▶ TRY IT:
An exact, complete copy of the data that follows is needed.

--- MATERIAL SHOWN Enclosed Below ---

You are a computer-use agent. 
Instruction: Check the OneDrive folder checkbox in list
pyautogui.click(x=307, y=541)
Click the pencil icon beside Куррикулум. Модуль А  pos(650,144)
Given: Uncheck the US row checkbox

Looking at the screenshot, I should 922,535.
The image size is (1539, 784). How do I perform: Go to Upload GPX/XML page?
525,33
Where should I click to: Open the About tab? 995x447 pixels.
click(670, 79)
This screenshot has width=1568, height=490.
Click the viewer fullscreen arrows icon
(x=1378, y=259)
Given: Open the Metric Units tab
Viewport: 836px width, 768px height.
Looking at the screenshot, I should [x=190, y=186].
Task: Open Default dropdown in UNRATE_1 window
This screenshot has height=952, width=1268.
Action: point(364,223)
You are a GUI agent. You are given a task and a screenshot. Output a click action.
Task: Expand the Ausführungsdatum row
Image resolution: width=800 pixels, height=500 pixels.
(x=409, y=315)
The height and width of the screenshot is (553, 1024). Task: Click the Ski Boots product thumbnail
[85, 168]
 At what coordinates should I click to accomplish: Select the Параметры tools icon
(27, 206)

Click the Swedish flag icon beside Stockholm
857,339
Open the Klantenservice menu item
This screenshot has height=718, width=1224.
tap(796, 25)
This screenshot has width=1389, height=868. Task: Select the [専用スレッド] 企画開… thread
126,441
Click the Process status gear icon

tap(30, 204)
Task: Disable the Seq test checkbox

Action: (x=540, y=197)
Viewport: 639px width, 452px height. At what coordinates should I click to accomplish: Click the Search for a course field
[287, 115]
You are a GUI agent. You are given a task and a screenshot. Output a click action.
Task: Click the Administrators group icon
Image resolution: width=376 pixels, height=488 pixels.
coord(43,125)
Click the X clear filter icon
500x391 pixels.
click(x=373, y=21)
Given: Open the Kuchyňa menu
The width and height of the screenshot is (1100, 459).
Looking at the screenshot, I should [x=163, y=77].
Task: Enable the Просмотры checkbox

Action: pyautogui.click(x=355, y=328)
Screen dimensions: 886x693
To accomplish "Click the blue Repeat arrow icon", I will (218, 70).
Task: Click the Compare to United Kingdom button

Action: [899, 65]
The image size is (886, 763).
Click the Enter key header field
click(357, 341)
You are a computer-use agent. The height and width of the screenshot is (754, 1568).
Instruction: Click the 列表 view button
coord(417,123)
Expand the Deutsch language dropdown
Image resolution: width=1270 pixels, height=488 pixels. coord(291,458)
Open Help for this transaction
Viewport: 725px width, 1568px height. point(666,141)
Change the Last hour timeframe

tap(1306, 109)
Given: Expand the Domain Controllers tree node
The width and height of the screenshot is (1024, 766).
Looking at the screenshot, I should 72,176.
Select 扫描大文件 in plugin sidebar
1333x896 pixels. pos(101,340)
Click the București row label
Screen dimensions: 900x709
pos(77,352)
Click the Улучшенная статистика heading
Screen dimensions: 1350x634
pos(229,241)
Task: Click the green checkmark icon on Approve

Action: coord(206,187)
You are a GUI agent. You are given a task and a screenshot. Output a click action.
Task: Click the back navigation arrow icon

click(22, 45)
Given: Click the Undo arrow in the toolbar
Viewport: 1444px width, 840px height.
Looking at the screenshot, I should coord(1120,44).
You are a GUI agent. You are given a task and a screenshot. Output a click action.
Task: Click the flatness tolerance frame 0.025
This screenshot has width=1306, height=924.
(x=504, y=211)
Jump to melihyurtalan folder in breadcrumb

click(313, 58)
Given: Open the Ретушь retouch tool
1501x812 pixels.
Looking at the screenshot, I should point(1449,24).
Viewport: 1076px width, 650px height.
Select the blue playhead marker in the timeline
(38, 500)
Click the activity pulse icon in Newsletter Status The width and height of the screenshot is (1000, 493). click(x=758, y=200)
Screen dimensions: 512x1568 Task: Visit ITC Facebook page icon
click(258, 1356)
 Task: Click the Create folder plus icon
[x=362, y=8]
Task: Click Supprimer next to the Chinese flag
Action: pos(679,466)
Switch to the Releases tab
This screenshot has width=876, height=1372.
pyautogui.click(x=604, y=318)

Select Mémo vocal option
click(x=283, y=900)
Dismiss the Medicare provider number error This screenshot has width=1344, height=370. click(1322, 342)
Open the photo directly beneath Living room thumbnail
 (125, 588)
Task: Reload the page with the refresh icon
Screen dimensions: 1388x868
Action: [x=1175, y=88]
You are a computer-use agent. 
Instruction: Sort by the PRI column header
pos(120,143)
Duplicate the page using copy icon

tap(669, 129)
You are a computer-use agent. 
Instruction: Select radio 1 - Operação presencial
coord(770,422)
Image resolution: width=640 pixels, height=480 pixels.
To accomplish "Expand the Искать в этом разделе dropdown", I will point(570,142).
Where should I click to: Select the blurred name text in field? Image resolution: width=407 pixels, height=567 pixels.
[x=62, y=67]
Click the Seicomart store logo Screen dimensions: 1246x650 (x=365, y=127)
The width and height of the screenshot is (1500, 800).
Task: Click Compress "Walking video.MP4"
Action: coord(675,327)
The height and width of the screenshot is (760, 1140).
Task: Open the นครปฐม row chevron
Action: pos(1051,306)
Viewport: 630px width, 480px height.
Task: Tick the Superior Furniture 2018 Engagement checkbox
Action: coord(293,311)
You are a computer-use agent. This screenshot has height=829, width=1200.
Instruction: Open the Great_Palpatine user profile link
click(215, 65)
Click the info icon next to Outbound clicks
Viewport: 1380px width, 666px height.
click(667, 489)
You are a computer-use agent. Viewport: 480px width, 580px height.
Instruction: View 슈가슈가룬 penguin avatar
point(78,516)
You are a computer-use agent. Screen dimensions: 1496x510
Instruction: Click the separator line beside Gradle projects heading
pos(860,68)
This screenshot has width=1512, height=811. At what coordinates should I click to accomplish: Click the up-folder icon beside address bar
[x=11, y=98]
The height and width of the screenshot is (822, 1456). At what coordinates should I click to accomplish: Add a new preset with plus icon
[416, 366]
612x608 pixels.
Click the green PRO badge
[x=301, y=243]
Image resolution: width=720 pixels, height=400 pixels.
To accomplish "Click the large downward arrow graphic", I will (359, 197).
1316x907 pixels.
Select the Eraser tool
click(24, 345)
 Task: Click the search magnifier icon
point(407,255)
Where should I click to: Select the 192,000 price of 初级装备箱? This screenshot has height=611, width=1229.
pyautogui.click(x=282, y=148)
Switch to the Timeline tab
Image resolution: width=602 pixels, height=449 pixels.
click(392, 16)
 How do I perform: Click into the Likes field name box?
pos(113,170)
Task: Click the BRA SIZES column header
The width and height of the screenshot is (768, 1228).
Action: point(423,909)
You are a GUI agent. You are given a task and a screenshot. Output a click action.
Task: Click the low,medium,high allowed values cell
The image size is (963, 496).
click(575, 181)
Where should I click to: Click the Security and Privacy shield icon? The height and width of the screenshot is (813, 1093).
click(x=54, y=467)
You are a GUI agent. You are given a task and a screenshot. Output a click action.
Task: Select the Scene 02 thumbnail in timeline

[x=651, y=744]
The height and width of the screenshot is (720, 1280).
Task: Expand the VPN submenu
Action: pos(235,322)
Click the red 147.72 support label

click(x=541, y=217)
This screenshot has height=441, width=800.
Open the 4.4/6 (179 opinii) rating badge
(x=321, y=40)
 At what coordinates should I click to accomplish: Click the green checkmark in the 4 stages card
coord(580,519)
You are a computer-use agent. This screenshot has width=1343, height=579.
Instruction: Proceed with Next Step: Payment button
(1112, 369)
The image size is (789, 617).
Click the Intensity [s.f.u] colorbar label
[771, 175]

--- End of Enclosed MATERIAL SHOWN ---

▶ RESULT OF THE EXERCISE:
You are a computer-use agent. 
Instruction: Check the OneDrive folder checkbox in list
pyautogui.click(x=307, y=541)
Click the pencil icon beside Куррикулум. Модуль А  pos(650,144)
Given: Uncheck the US row checkbox

Looking at the screenshot, I should 922,535.
The image size is (1539, 784). How do I perform: Go to Upload GPX/XML page?
525,33
Where should I click to: Open the About tab? 995x447 pixels.
click(670, 79)
This screenshot has width=1568, height=490.
Click the viewer fullscreen arrows icon
(x=1378, y=259)
Given: Open the Metric Units tab
Viewport: 836px width, 768px height.
Looking at the screenshot, I should [x=190, y=186].
Task: Open Default dropdown in UNRATE_1 window
This screenshot has height=952, width=1268.
Action: point(364,223)
You are a GUI agent. You are given a task and a screenshot. Output a click action.
Task: Expand the Ausführungsdatum row
Image resolution: width=800 pixels, height=500 pixels.
(x=409, y=315)
The height and width of the screenshot is (553, 1024). Task: Click the Ski Boots product thumbnail
[85, 168]
 At what coordinates should I click to accomplish: Select the Параметры tools icon
(27, 206)

Click the Swedish flag icon beside Stockholm
857,339
Open the Klantenservice menu item
This screenshot has height=718, width=1224.
tap(796, 25)
This screenshot has width=1389, height=868. Task: Select the [専用スレッド] 企画開… thread
126,441
Click the Process status gear icon

tap(30, 204)
Task: Disable the Seq test checkbox

Action: (x=540, y=197)
Viewport: 639px width, 452px height. At what coordinates should I click to accomplish: Click the Search for a course field
[287, 115]
You are a GUI agent. You are given a task and a screenshot. Output a click action.
Task: Click the Administrators group icon
Image resolution: width=376 pixels, height=488 pixels.
coord(43,125)
Click the X clear filter icon
500x391 pixels.
click(x=373, y=21)
Given: Open the Kuchyňa menu
The width and height of the screenshot is (1100, 459).
Looking at the screenshot, I should [x=163, y=77].
Task: Enable the Просмотры checkbox

Action: pyautogui.click(x=355, y=328)
Screen dimensions: 886x693
To accomplish "Click the blue Repeat arrow icon", I will (218, 70).
Task: Click the Compare to United Kingdom button

Action: [899, 65]
The image size is (886, 763).
Click the Enter key header field
click(357, 341)
You are a computer-use agent. The height and width of the screenshot is (754, 1568).
Instruction: Click the 列表 view button
coord(417,123)
Expand the Deutsch language dropdown
Image resolution: width=1270 pixels, height=488 pixels. coord(291,458)
Open Help for this transaction
Viewport: 725px width, 1568px height. point(666,141)
Change the Last hour timeframe

tap(1306, 109)
Given: Expand the Domain Controllers tree node
The width and height of the screenshot is (1024, 766).
Looking at the screenshot, I should 72,176.
Select 扫描大文件 in plugin sidebar
1333x896 pixels. pos(101,340)
Click the București row label
Screen dimensions: 900x709
pos(77,352)
Click the Улучшенная статистика heading
Screen dimensions: 1350x634
pos(229,241)
Task: Click the green checkmark icon on Approve

Action: coord(206,187)
You are a GUI agent. You are given a task and a screenshot. Output a click action.
Task: Click the back navigation arrow icon

click(22, 45)
Given: Click the Undo arrow in the toolbar
Viewport: 1444px width, 840px height.
Looking at the screenshot, I should coord(1120,44).
You are a GUI agent. You are given a task and a screenshot. Output a click action.
Task: Click the flatness tolerance frame 0.025
This screenshot has width=1306, height=924.
(x=504, y=211)
Jump to melihyurtalan folder in breadcrumb

click(313, 58)
Given: Open the Ретушь retouch tool
1501x812 pixels.
Looking at the screenshot, I should point(1449,24).
Viewport: 1076px width, 650px height.
Select the blue playhead marker in the timeline
(38, 500)
Click the activity pulse icon in Newsletter Status The width and height of the screenshot is (1000, 493). click(x=758, y=200)
Screen dimensions: 512x1568 Task: Visit ITC Facebook page icon
click(258, 1356)
 Task: Click the Create folder plus icon
[x=362, y=8]
Task: Click Supprimer next to the Chinese flag
Action: pos(679,466)
Switch to the Releases tab
This screenshot has width=876, height=1372.
pyautogui.click(x=604, y=318)

Select Mémo vocal option
click(x=283, y=900)
Dismiss the Medicare provider number error This screenshot has width=1344, height=370. click(1322, 342)
Open the photo directly beneath Living room thumbnail
 (125, 588)
Task: Reload the page with the refresh icon
Screen dimensions: 1388x868
Action: [x=1175, y=88]
You are a computer-use agent. 
Instruction: Sort by the PRI column header
pos(120,143)
Duplicate the page using copy icon

tap(669, 129)
You are a computer-use agent. 
Instruction: Select radio 1 - Operação presencial
coord(770,422)
Image resolution: width=640 pixels, height=480 pixels.
To accomplish "Expand the Искать в этом разделе dropdown", I will point(570,142).
Where should I click to: Select the blurred name text in field? Image resolution: width=407 pixels, height=567 pixels.
[x=62, y=67]
Click the Seicomart store logo Screen dimensions: 1246x650 (x=365, y=127)
The width and height of the screenshot is (1500, 800).
Task: Click Compress "Walking video.MP4"
Action: coord(675,327)
The height and width of the screenshot is (760, 1140).
Task: Open the นครปฐม row chevron
Action: pos(1051,306)
Viewport: 630px width, 480px height.
Task: Tick the Superior Furniture 2018 Engagement checkbox
Action: coord(293,311)
You are a computer-use agent. This screenshot has height=829, width=1200.
Instruction: Open the Great_Palpatine user profile link
click(215, 65)
Click the info icon next to Outbound clicks
Viewport: 1380px width, 666px height.
click(667, 489)
You are a computer-use agent. Viewport: 480px width, 580px height.
Instruction: View 슈가슈가룬 penguin avatar
point(78,516)
You are a computer-use agent. Screen dimensions: 1496x510
Instruction: Click the separator line beside Gradle projects heading
pos(860,68)
This screenshot has width=1512, height=811. At what coordinates should I click to accomplish: Click the up-folder icon beside address bar
[x=11, y=98]
The height and width of the screenshot is (822, 1456). At what coordinates should I click to accomplish: Add a new preset with plus icon
[416, 366]
612x608 pixels.
Click the green PRO badge
[x=301, y=243]
Image resolution: width=720 pixels, height=400 pixels.
To accomplish "Click the large downward arrow graphic", I will (359, 197).
1316x907 pixels.
Select the Eraser tool
click(24, 345)
 Task: Click the search magnifier icon
point(407,255)
Where should I click to: Select the 192,000 price of 初级装备箱? This screenshot has height=611, width=1229.
pyautogui.click(x=282, y=148)
Switch to the Timeline tab
Image resolution: width=602 pixels, height=449 pixels.
click(392, 16)
 How do I perform: Click into the Likes field name box?
pos(113,170)
Task: Click the BRA SIZES column header
The width and height of the screenshot is (768, 1228).
Action: point(423,909)
You are a GUI agent. You are given a task and a screenshot. Output a click action.
Task: Click the low,medium,high allowed values cell
The image size is (963, 496).
click(575, 181)
Where should I click to: Click the Security and Privacy shield icon? The height and width of the screenshot is (813, 1093).
click(x=54, y=467)
You are a GUI agent. You are given a task and a screenshot. Output a click action.
Task: Select the Scene 02 thumbnail in timeline

[x=651, y=744]
The height and width of the screenshot is (720, 1280).
Task: Expand the VPN submenu
Action: pos(235,322)
Click the red 147.72 support label

click(x=541, y=217)
This screenshot has height=441, width=800.
Open the 4.4/6 (179 opinii) rating badge
(x=321, y=40)
 At what coordinates should I click to accomplish: Click the green checkmark in the 4 stages card
coord(580,519)
You are a computer-use agent. This screenshot has width=1343, height=579.
Instruction: Proceed with Next Step: Payment button
(1112, 369)
The image size is (789, 617).
Click the Intensity [s.f.u] colorbar label
[771, 175]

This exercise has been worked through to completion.